Histoire et Culture,  Jeux de plateau

Le Backgammon, jeu ancien et moderne

L’histoire du Backgammon, un jeu dont les origines remontent à 5 000 ans et qui a traversé les siècles et les continents.


Backgammon

Si je vous dis Age of Steam, Convoi express, Western Legends et Star Wars : Bordure Extérieure, vous parvenez à repérer leur dénominateur commun ? La mécanique qui les relie ? Vous avez peut-être trouvé. Il s’agit du pick-up-and-deliver. Et si je vous disais que l’origine de cette mécanique remonte à…. 5 000 ans, avec le Backgammon ?

Le pick-up-and-deliver, c’est cette mécanique qui consiste à ramasser des trucs, des bidules sur le plateau à un point A, pour les transporter à un point B. Objets, ressources, marchandises, gens. L’idée est d’acheminer ces différents éléments.

Le placement initial peut être prédéterminé lors de la mise en place ou pendant le jeu ou aléatoire. La livraison du bien confère en général de l’argent pour faire plus d’actions ou pour gagner des points de victoire, et ainsi remporter la partie. Dans la plupart des cas, il existe une règle de jeu ou un autre mécanisme qui détermine comment et où déplacer les éléments à transporter.

Et si l’on veut remonter aux origines de cette mécanique, peut-être pourrait-on les trouver dans le Backgammon. Réussir à déplacer ses jetons d’un côté du plateau à l’autre.

Malgré sa popularité moderne, car oui, certaines personnes y jouent encore à travers le monde, peu de gens savent que le Backgammon est en vrai l’un des plus anciens jeux de société connus de l’homme. L’histoire de Backgammon s’écoule sur 5 000 ans et aux quatre coins du monde, couvrant plusieurs millénaires et continents. Des pays d’Égypte et d’Iran, à l’Angleterre et même à la Chine, l’histoire du Backgammon est aussi riche que variée.

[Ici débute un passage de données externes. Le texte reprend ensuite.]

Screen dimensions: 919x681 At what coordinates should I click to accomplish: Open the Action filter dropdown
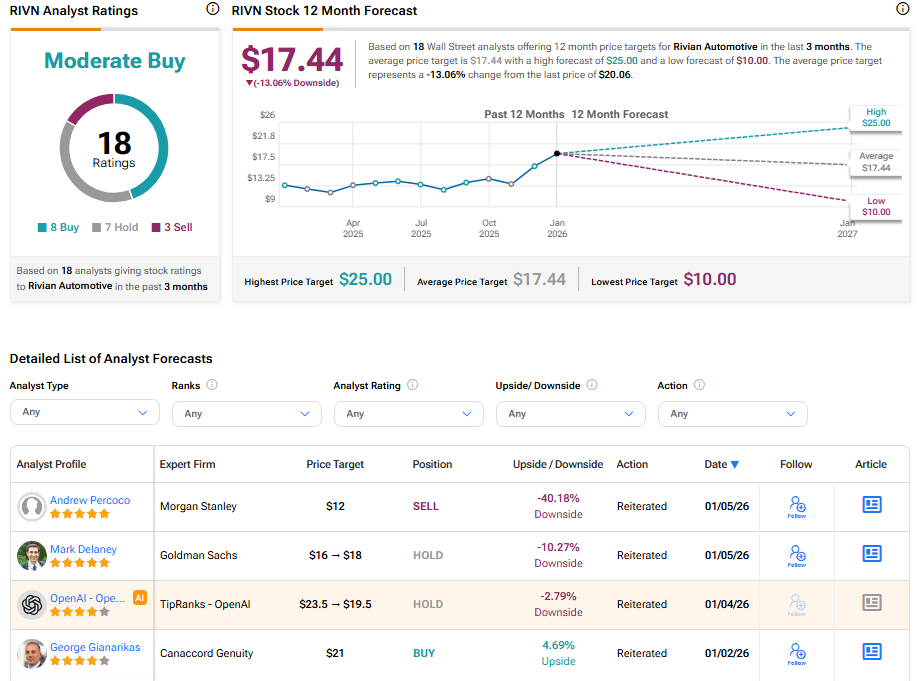pos(732,414)
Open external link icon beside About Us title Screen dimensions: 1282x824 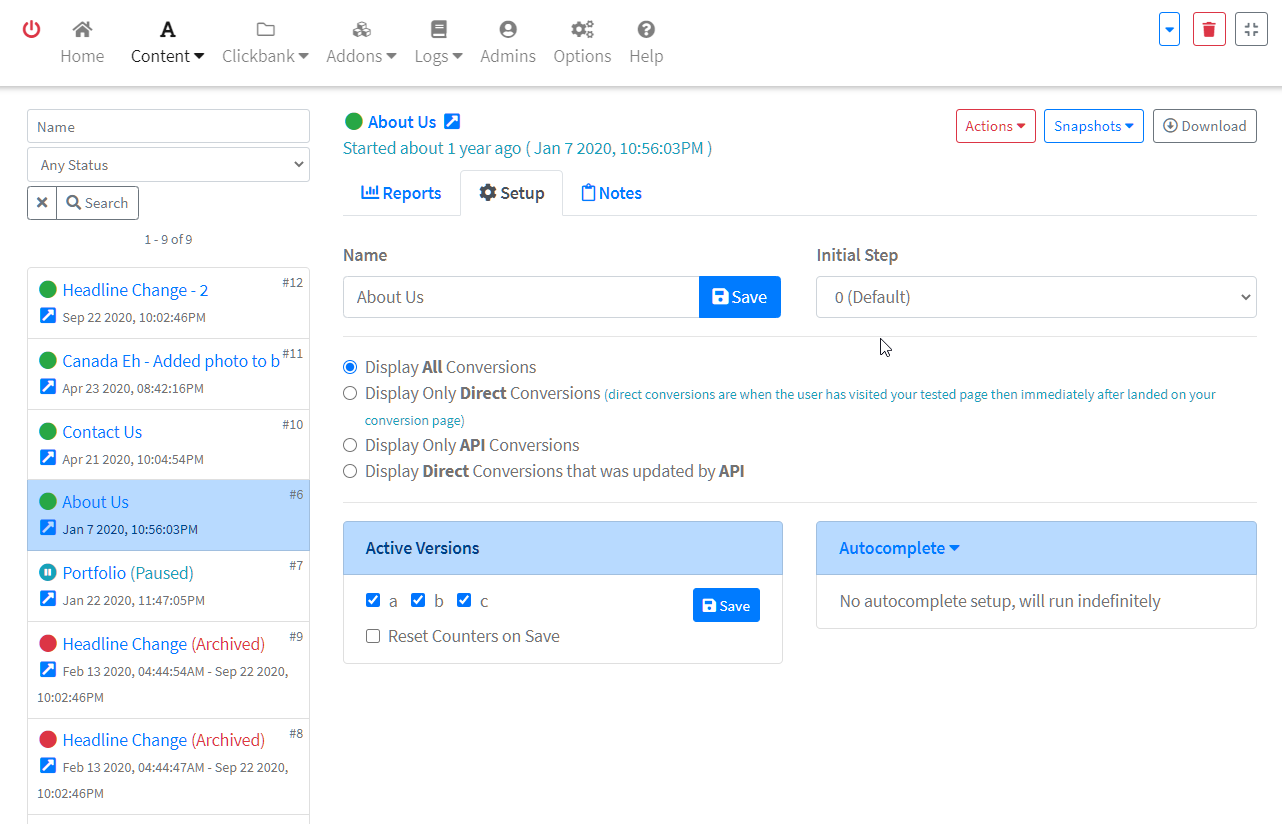tap(452, 122)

Le Backgammon, mais qu’est-ce que c’est ?

Le Backgammon est un jeu simple, composé d’un plateau, de quinze jetons blancs, de quinze autres noirs et de deux dés. Sur le plateau, on dénombre 24 longs et fins triangles, appelés points, de couleurs alternées, qui sont regroupées en quatre quadrants de six triangles chacun.

Chaque joueur et joueuse dispose d’un côté du plateau « à domicile » et une autre extérieure. Chacun de ces côté est composé de six triangles, face à ceux de son adversaire. Ah oui, j’oubliais, le Backgammon est un jeu uniquement à deux.

Le but du jeu est consiste à déplacer, à « rentrer » tous ses jetons « à domicile » sur le plateau, et ceci avant son adversaire. Et comment on joue ? Comment on fait pour déplacer toute cette marmaille de jetons ? En lançant les deux dés, tout simplement.

Et rajoutez une petite mécanique folle, qui vient relever le tout, on peut venir toucher les jetons de son adversaire pour les faire reculer et repartir depuis le début. Tiens, prends ça dans tes dents.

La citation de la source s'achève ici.